La corsa defaticante dovrebbe avere una durata che va dai 10 ai 20’. Sotto i 10’ resta un momento troppo breve perché dia origine a benefici; sopra i 20’ comincia a diventare non più un semplice defaticante, ma una frazione di corsa che ha un peso specifico proprio all’interno della seduta.
Il defaticamento dovrebbe favorire il ritorno dell’organismo ai suoi valori di base ed accompagnare i processi fisiologici di recupero a compiere la propria azione.
Il ritmo della corsa defaticante deve essere blando e non ha senso cercare di forzare l’andatura, poiché in quel momento bisogna evitare di sovraccaricare gli apparati impegnati nella corsa.
Eseguire 10’ di defaticante è da consigliare al termine di una seduta particolarmente traumatica. In quel caso è meglio “stare sulle gambe” il minor tempo possibile e quindi è meglio proporre un’ultima fase breve.
Correre 15’ di defaticante è lo standard classico, in pratica è un tempo sicuramente sufficiente ed al contempo non ampio che può innescare nuovi processi di lavoro muscolare.
Il defaticante di 20’ è da consigliare per atleti ben allenati in quanto rappresenta una garanzia di un ottimo “massaggio” al termine del lavoro di qualità garantendo buoni risultati in termini di recupero.
Dopo le sedute di potenza aerobica estensiva, consiglio di protrarre un po’ più a lungo la fase defaticante, sia perché l’allenamento è stato intenso ma non molto traumatico, e per guadagnare ancora qualche km.
In caso di sedute lattacide pure, è bene non aprire troppo la fase di rigenerazione perché la muscolatura e le articolazioni essendo state sollecitate rischiano di avere ripercussioni negative.
A volte ci si espone in modo spontaneo a dei rischi come ad esempio al termine di allenamenti “veloci” quando le gambe tendono a scappar via ad andature alte; in quei casi bisogna controllarsi e non farsi prendere dall’euforia, se la parte specifica è finita, c’è solo da correre in modo leggero e decontratto.

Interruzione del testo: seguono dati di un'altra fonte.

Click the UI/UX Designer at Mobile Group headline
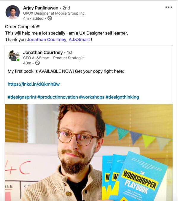Screen dimensions: 178x201 54,13
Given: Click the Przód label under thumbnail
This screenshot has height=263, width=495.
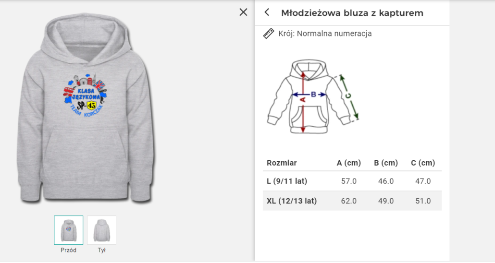Looking at the screenshot, I should [x=68, y=250].
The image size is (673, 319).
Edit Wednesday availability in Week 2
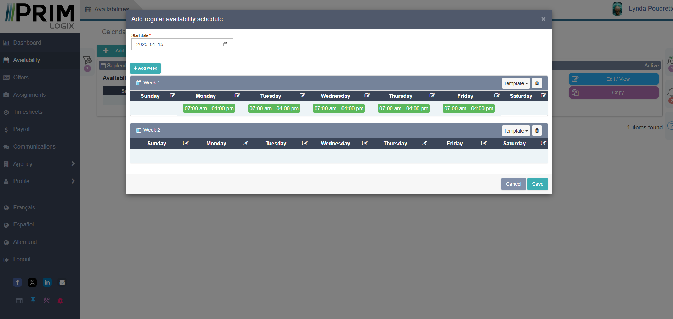[364, 143]
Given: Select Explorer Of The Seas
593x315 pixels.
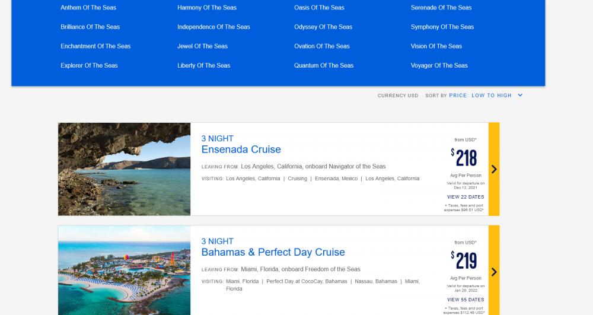Looking at the screenshot, I should coord(89,65).
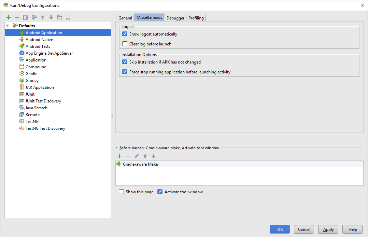Collapse the Before launch section
This screenshot has width=368, height=237.
point(117,148)
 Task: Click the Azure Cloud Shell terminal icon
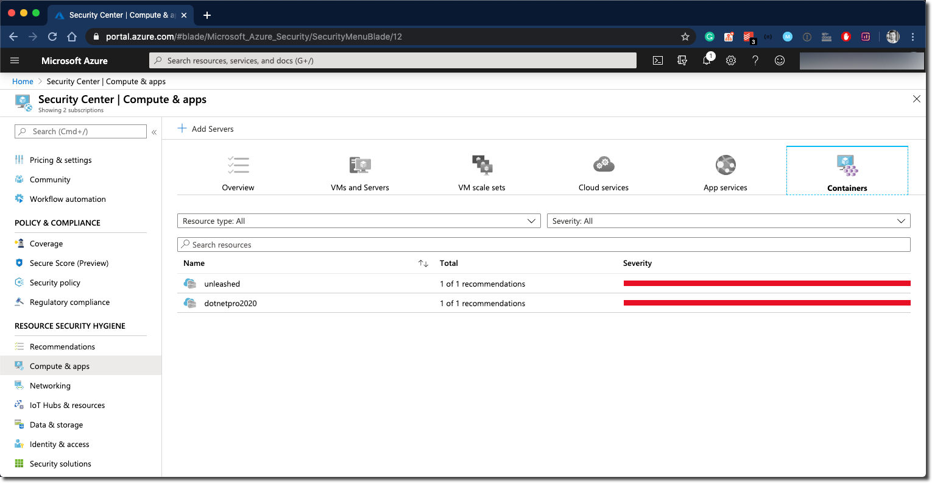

Il defaticamento cambia in base alle caratteristiche del corridore ed al tipo di allenamento svolto. Vediamo alcuni esempi:
- I mezzofondisti veloci dopo lavori di forza a carico naturale o in palestra, possono anche defaticare con delle serie di allunghi condotti in maniera attenta e disciplinata.
- Alla fine di un collinare, venendo di solito dall’ultima parte corsa in discesa è bene finire la seduta con 10’ di corsa in piano.
- Stesso discorso per gli allenamenti in campestre: è bene terminare la seduta su un terreno soffice e dal fondo regolare.
- Nelle sedute in cui è prevista una cronoscalata è bene tornare con la macchina in pianura ed eseguire lì il defaticamento. Si può rimanere in “alto” solo se c’è un tragitto defaticante piatto o leggermente ondulato; questo per evitare la discesa che va contro l’effetto defaticante.